[[ DATA FOR PROCESSING open ]]

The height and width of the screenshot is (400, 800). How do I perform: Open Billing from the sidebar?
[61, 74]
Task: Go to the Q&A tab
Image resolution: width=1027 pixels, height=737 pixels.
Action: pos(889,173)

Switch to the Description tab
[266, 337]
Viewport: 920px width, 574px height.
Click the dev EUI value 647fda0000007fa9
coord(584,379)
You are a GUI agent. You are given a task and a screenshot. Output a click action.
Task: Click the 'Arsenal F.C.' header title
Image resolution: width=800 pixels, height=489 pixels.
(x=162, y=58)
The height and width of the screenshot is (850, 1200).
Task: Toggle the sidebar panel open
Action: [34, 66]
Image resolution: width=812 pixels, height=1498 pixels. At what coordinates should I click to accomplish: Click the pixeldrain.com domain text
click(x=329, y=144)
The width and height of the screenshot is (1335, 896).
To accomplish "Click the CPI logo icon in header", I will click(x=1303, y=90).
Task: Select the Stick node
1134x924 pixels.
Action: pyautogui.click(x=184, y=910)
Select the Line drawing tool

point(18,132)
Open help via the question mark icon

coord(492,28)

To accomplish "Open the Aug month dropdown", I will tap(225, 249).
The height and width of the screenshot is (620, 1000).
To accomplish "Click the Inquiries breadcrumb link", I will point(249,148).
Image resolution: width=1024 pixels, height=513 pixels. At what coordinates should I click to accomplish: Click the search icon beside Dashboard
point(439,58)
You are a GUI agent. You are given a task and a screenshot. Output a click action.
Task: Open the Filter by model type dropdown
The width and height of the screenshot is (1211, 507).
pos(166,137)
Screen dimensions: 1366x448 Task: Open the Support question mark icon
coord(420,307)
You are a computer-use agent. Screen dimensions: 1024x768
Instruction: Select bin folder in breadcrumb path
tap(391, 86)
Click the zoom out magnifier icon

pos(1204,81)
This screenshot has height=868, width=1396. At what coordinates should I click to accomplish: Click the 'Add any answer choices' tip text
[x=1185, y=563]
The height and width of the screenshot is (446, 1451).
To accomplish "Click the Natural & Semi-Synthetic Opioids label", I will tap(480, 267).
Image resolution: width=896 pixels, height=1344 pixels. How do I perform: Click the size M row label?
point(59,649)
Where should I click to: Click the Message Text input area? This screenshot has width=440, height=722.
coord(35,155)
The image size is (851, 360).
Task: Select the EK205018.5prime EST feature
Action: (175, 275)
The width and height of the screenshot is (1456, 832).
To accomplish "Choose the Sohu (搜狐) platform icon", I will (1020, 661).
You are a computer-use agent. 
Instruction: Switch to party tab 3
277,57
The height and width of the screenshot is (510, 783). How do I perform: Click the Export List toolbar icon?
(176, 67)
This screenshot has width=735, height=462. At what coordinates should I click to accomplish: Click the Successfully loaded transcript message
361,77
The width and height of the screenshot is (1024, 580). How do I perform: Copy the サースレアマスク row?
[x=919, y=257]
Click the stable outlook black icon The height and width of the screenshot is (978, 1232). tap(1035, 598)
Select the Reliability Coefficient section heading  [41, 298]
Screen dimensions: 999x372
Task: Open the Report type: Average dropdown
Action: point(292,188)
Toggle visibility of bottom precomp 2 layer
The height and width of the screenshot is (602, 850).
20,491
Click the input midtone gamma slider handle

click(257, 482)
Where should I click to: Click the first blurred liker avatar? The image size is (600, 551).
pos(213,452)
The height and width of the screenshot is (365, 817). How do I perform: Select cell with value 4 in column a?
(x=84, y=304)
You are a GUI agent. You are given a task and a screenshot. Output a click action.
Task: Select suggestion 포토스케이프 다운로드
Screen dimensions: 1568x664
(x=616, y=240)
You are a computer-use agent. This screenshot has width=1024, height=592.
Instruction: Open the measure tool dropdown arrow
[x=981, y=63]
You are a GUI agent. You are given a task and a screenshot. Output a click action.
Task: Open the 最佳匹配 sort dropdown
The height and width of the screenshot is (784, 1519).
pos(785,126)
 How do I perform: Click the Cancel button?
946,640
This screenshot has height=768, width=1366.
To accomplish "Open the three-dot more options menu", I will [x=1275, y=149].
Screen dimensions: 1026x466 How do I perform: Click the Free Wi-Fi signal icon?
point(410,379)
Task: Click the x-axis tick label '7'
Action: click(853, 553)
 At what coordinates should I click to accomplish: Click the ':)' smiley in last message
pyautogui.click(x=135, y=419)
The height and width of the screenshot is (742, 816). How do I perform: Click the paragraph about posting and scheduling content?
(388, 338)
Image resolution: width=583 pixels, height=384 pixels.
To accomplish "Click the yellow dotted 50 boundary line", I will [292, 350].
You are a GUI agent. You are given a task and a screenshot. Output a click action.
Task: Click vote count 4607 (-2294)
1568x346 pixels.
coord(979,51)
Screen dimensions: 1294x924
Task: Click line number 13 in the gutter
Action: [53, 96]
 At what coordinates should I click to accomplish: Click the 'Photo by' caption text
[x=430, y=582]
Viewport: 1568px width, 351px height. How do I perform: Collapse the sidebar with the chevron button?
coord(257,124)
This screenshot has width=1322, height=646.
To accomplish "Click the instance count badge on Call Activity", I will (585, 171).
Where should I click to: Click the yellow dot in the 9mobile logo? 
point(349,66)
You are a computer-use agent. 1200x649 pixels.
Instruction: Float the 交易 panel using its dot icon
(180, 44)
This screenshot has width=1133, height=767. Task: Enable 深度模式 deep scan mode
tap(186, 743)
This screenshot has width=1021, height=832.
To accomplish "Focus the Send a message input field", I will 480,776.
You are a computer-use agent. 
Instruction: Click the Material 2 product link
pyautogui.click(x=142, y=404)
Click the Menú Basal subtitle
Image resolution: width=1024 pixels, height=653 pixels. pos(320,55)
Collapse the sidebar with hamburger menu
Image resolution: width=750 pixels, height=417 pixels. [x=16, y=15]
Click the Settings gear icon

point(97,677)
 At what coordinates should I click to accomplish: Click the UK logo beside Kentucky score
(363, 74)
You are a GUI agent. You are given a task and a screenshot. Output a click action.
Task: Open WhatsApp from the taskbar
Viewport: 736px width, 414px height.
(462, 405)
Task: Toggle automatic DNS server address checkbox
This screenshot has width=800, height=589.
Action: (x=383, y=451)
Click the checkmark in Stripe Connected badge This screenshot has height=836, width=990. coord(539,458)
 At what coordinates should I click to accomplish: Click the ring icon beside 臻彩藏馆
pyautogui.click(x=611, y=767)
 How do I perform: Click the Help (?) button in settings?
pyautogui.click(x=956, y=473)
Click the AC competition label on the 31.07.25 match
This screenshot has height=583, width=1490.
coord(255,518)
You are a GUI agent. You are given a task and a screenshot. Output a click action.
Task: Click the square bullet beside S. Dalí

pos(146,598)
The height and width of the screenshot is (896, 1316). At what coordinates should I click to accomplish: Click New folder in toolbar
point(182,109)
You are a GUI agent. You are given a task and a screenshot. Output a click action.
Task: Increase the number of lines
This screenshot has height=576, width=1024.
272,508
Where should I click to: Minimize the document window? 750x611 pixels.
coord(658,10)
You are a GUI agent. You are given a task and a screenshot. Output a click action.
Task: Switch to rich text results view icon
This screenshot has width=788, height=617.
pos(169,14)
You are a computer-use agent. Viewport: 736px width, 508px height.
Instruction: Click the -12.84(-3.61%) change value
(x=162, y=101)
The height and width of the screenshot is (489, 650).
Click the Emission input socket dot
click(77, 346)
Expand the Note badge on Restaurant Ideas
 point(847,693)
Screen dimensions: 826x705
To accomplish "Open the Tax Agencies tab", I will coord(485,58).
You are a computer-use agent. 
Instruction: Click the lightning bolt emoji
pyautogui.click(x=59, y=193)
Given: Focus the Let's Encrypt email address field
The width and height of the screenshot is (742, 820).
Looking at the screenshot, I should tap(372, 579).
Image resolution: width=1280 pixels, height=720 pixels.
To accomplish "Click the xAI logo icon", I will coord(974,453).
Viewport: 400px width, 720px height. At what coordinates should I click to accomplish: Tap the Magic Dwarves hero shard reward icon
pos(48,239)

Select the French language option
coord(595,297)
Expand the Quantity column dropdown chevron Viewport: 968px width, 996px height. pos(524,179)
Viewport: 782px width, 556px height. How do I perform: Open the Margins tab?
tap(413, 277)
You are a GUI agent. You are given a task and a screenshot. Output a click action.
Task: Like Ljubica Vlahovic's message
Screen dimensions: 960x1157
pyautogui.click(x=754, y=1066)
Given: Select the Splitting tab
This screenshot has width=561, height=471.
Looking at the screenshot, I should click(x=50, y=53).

[[ DATA FOR PROCESSING closed ]]

▶ **ASSIGNMENT**
Write out exactly the lines of the entries above that run from the line containing "Viewport: 782px width, 556px" through the last line, including both.

▶ **RESULT OF THIS EXERCISE**
Viewport: 782px width, 556px height. How do I perform: Open the Margins tab?
tap(413, 277)
You are a GUI agent. You are given a task and a screenshot. Output a click action.
Task: Like Ljubica Vlahovic's message
Screen dimensions: 960x1157
pyautogui.click(x=754, y=1066)
Given: Select the Splitting tab
This screenshot has width=561, height=471.
Looking at the screenshot, I should click(x=50, y=53).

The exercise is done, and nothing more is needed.